Clinical psychotherapist Dr Radhika S Bapat compares the current situation to many of the past global calamities. She says, "Data from past research on the mental health impact of people who were affected by past recessions suggests that those who experience sleep disturbances, excessive worrying, depression and overuse of substances must seek help. The hardships could be financial, job-related or house-related."
"Most countries have plunged into recession and this is being compared with the 1870 great depression. But if anything, humans learn from their pasts in order to evolve and be prepared for the future. So, it is important to understand that we are not alone in this, together - the keyword here is “together.” I’ve been talking non-stop to reporters and clients about stress, anxiety, depression and
death wishes over the last 3 months."
Of salary cuts and losing jobs
Dr Bapat adds, "All pandemics are marked by uncertainty, confusion, and a sense of urgency. Psychologists advise people to not be rash while considering a career switch." However, she also says that if you must, keep in mind the following:
1. Switching careers especially during a recession is laborious. Be realistic, this will take time.

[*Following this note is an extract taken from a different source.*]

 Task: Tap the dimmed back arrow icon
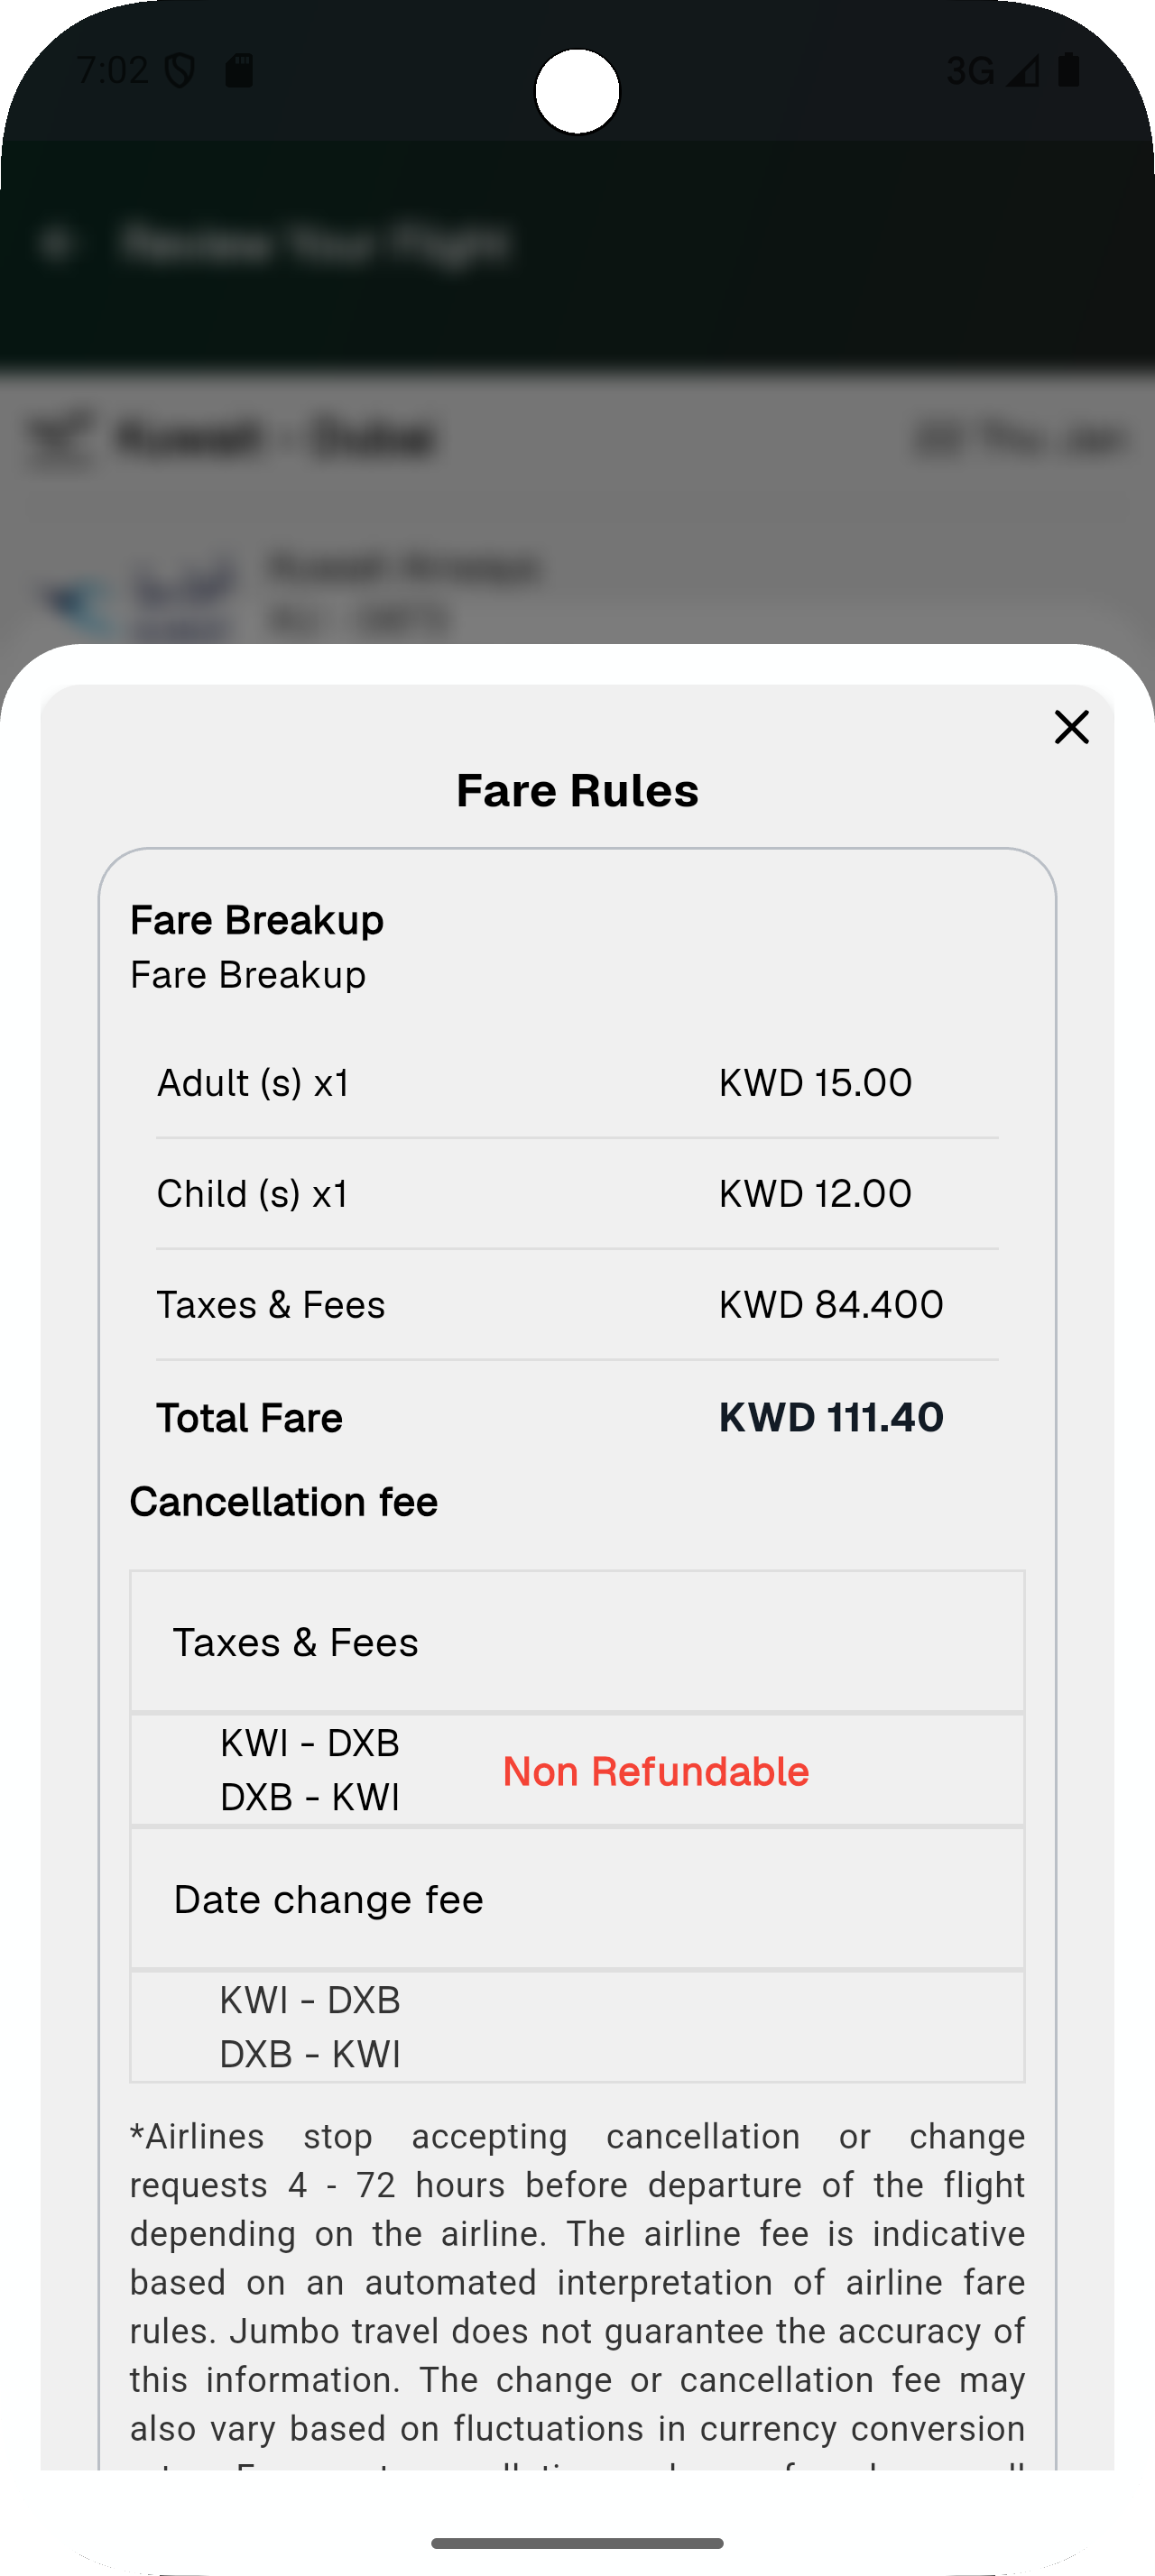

2. Take decisions from a place of reasoning rather than impulse or emotion
3. Do a cost-benefit analysis of the choices that you have
4. To improve your decision-making capacity address your stress, lack of sleep, loneliness, or lack of exercise.
5. Having a purpose in life is a tool to combat financial hardships in the long-run, it is, therefore, okay to compromise on a title or a lesser pay-check until we tide over this year.
How to cope with pandemic induced stress
According to Dr Bapat, those who coped well despite severe adversity in their life worked on the following four aspects of themselves. So, if you are feeling low and out, give these suggestions a go and feel better, even if ever so slightly:
1. They gave themselves more credit for how they would be able to handle stress (called “perceived control)
2. They worked on having more faith in their ability to handle negative consequences (self- efficacy)
3. They made sure to occupy themselves with a routine however basic or sub-optimal (brushing, grooming, self-care despite the emotional pain)
4. Saying “Yes” to online socializing, rather than withdrawing (this takes a lot of effort, but do it).